The Camino after Villavieja.
Watching clouds or fog lift is almost always a wonderful thing to behold. It is like seeing something coming to life, as the surroundings around you becomes visible again, returning to life. The winter way follows the road down from the castle, and on the way I suddenly finds myself underneath the clouds. I can see the road ahead of me now. As it winds down towards the valley floor, with the castle still obscured. I am so overjoyed that instead of following the road and the Camino down, I keep on walking on a road keeping the altitude, wanting to see more of the landscape from above. It is nice, and it gets even better when the clouds disappear altogether, as in a rush to get away. The Castillo de Cornatel then stands visible in all its forgotten glory at the top of its hill. A tiny part of me even consider going back up to it, but i leave it be, happy to experience this part of the Camino good weather too.
Castle walls in fog.
Castillo de Cornatel.
The change is absolute when I walk into Borrenes, where I find a place for lunch. Eating a traditional galician dish, caldo gallego. This is a village that many of those that walk the Invierno stops at the first day. Borrenes looks like more traditional Camino stop than the other other villages or hamlets passed by so far. I let the owner of the café fix a place to stay for me in Las Medulas, mostly out of own generosity.
The fog is lifting, view down towards the valley underneath the clouds.
View of the surrounding landscape below Castillo de Cornatel, Borrenes in the centre of the picture.
From Borrenes there is still 7km to walk before I will arrive in Las Medulas, and with the change of weather, there is also a change of temperature. It suddenly became hot. There is a huge sight in Las Medulas that is a must-see, so I want to have good time there to look at it. I quicken my pace, but it is hard given the now warm weather. Also going upwards, a pleasant walk with the cliffs of Las Medulas coming closer and closer.
Looking back at the Castillo de Cornatel, now visible at the top of its hilltop location.

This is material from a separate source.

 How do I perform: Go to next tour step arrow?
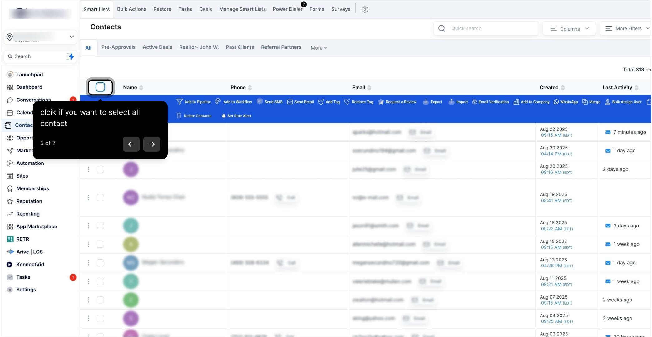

It is off-season in Las Medulas, so when I arrive at the otherwise busy place, I find it quiet. When I find my accomodation however, Casa Socorro, the host has not heard anything about my 'reservation' and ask for the name of who made the reservation. Of course, I forgot to ask the name of the host of the café in Borrenes, but he lets me get a room anyway. It is a clean and nice place, that looks more like a personal home than an accommodation.
In Borrenes.
Then I go visit the amazing site Las Medulas is known for, the remains of the hills after the gold mining operation the Romans did here. I will cover my visit in a separate blog post.
The church in Las Medulas.
In the evening, I eat a quite good dinner at the Hostal Rural Agoga. Feeling so satisfied with the day, even with the fog, I find it a perfect excuse to celebrate it with a liqueur de café. I get a glass that contains three times more than I usually have got. On the way back, I feel tipsy (I had quite a lot of wine too, included in the dinner). A great day, truly.
Cliffs of Las Medulas fiery red in the sunset.